Posted by: Luis Enrique | August 23, 2013 at 05:05 AM
Alex: "Nick, couldn't you also "prove" this identity by constructing it for individuals, and then aggregating?"
I've been wondering about that. A better way to say what you just said: what assumptions would I need to make to ensure that that equation holds? Clearly I need to assume that each individual has a coherent plan, given his expected income (that his plan does not violate his budget constraint). At the individual level, that equation wouldn't hold, because an individual could also be planning to buy or sell things like land or used goods or non-monetary financial assets.
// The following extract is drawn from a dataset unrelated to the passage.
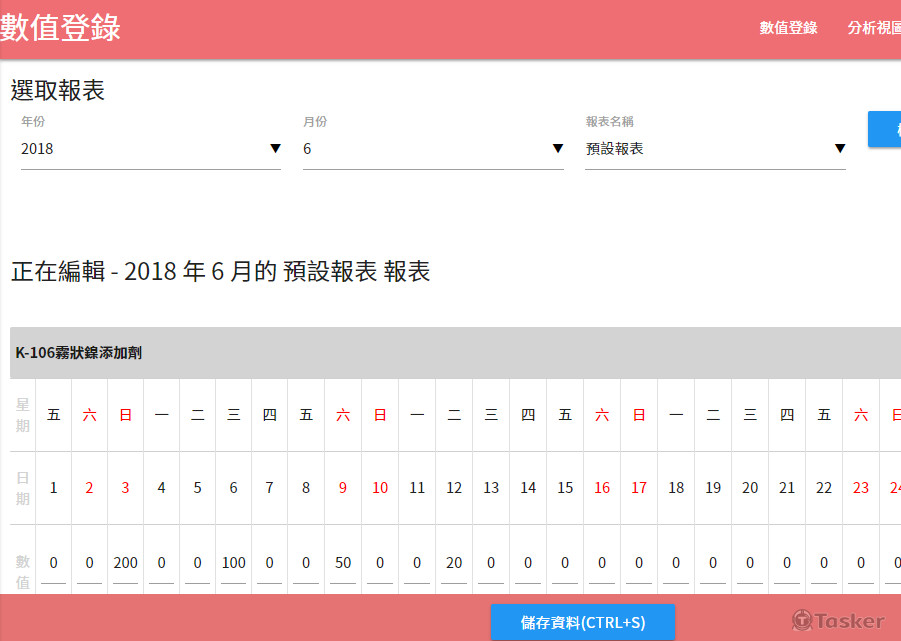This screenshot has height=641, width=901.
Task: Switch to the 分析視圖 navigation item
Action: click(x=873, y=28)
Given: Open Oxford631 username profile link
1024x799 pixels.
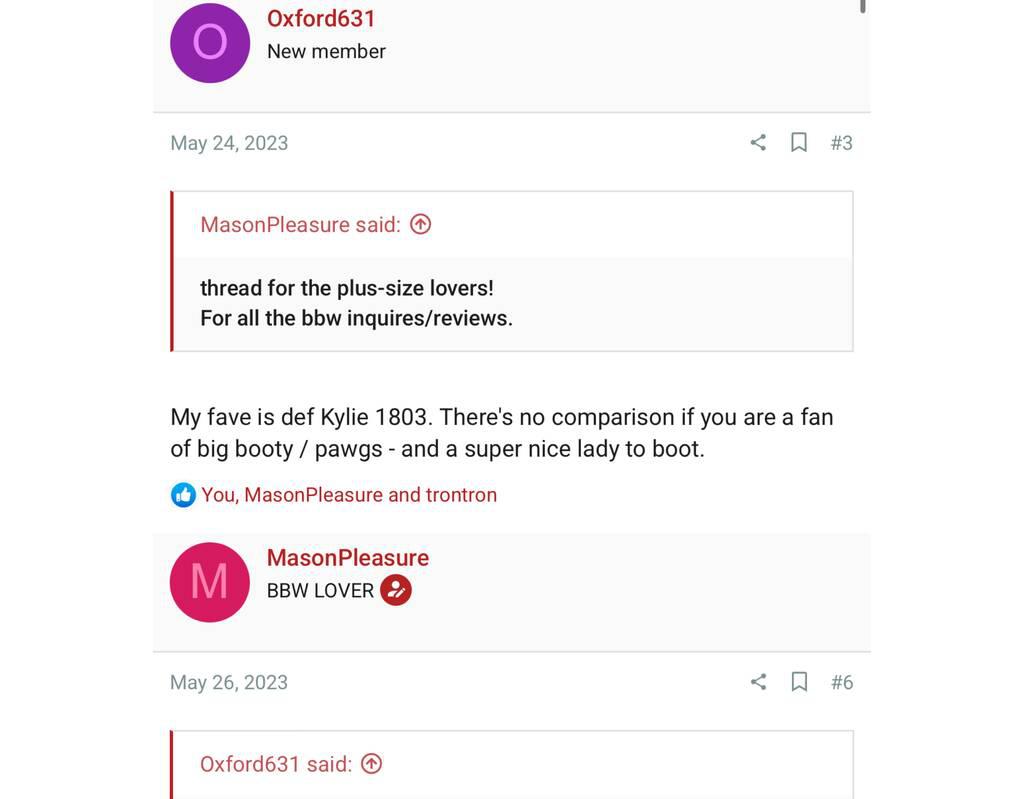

The question is whether those things would cancel out in aggregate. And they might not, because if everyone were (say) planning to sell $1,000 worth of land, in aggregate their plans would be inconsistent.
Which brings me to TMF's point: "1) Should the definition of aggregate demand (AD) include financial assets? I think Keen includes it in his definition of AD."
Or include things like land too. Well it might be more useful to redefine "AD" that way, but in this post I wanted to stick to the conventional definitions of everything, because I wanted to make sure I got a version that did not violate NIA identities, which are expressed in terms of those conventional definitions.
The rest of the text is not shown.